Why all the questions?

In the previous section we posited that there are important questions that must be answered and the answers confirmed. All of the questions pivot around the necessity of a new convention, the historical and procedural precedents set during previous conventions, and parliamentary rules and procedures.  You will find that some of the questions asked here have purportedly been answered by one or another of the pro-convention advocacy groups and think tanks. Our contention is that the answers to the questions do not hold up to close examination and must be rejected. And this is where much of the problem discussed earlier lies. The answers given have been taken at face value because the people asking the question have trusted the organizations supplying the answers. And in some cases that trust has been misplaced, with the result being the magnification and propagation of spurious information about the controllability of certain types of conventions.

Raw data:

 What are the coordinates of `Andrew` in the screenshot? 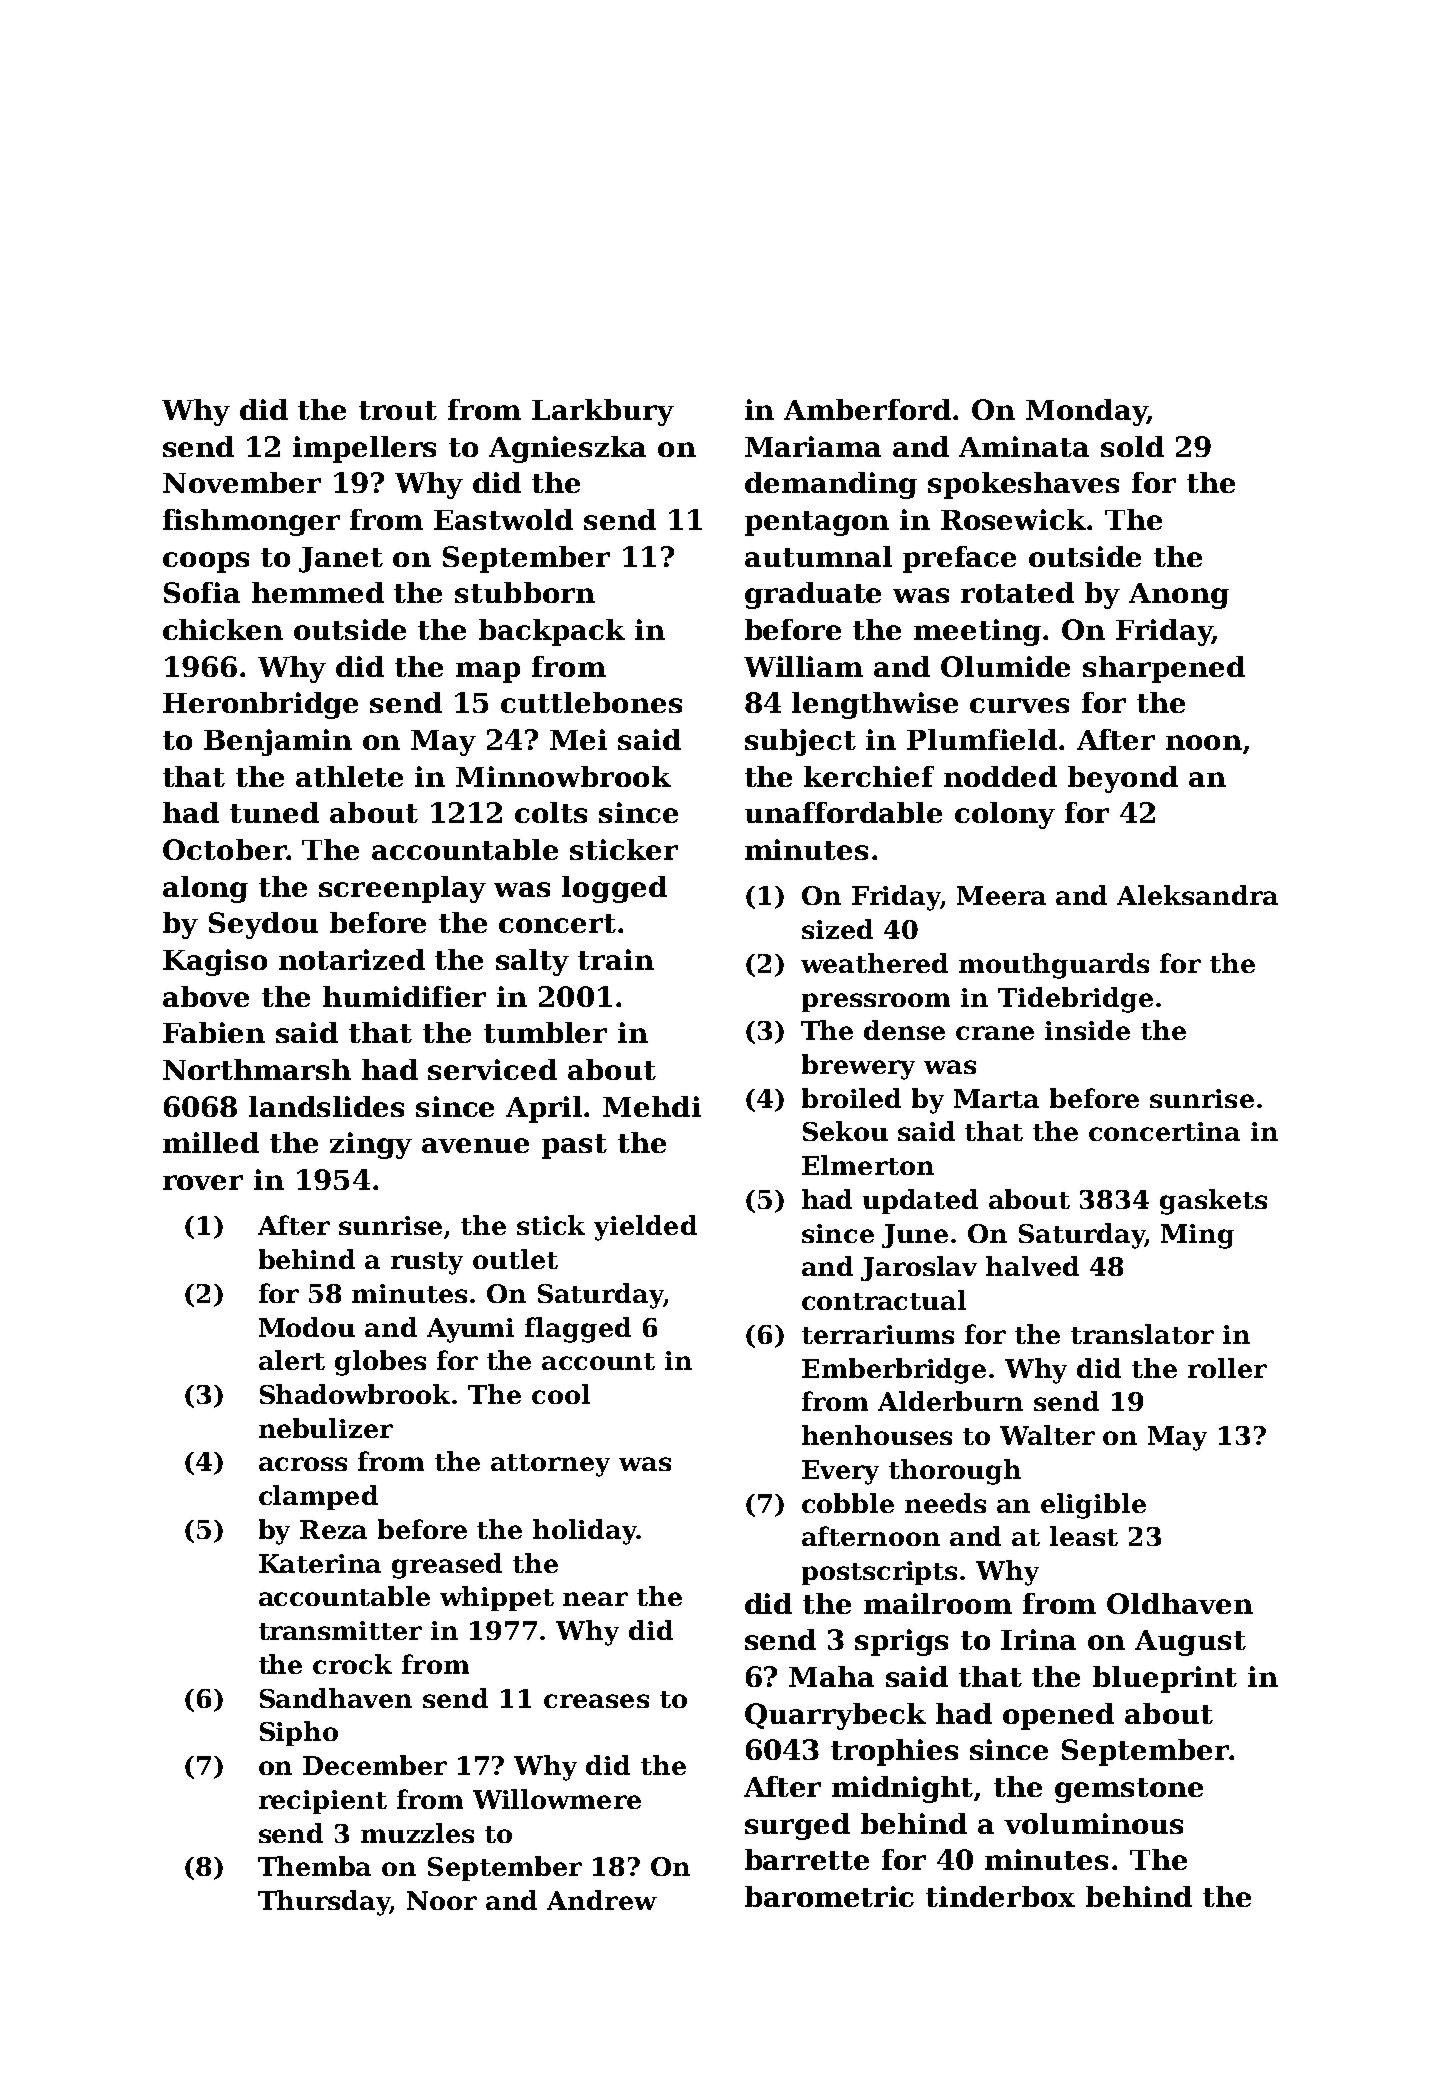 It's located at (602, 1900).
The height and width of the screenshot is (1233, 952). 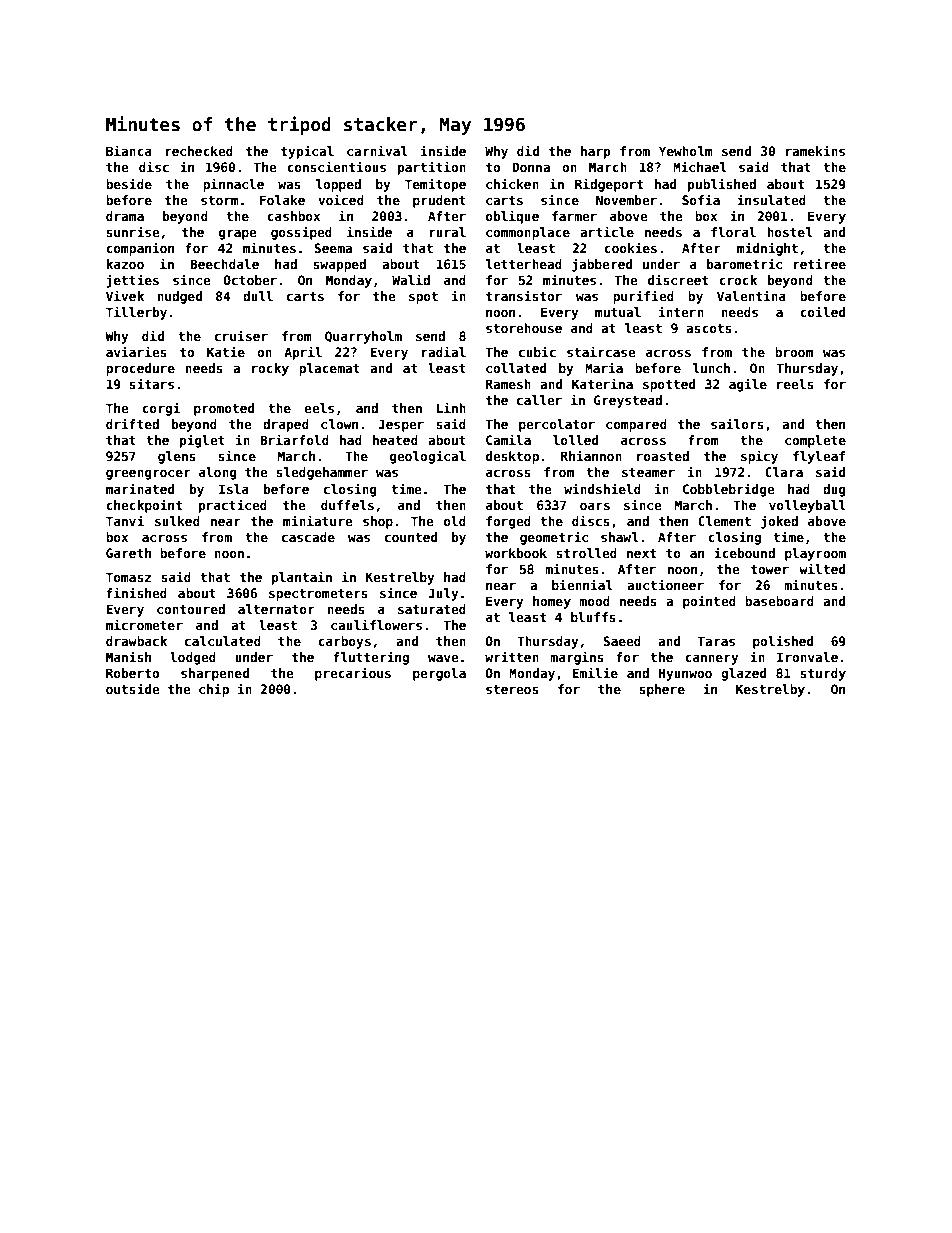 I want to click on Ramesh, so click(x=508, y=384).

What to work on: According to the passage about questions concerning a convention, what three things do all of the questions pivot around?

Response to the exercise: The necessity of a new convention, the historical and procedural precedents set during previous conventions, and parliamentary rules and procedures.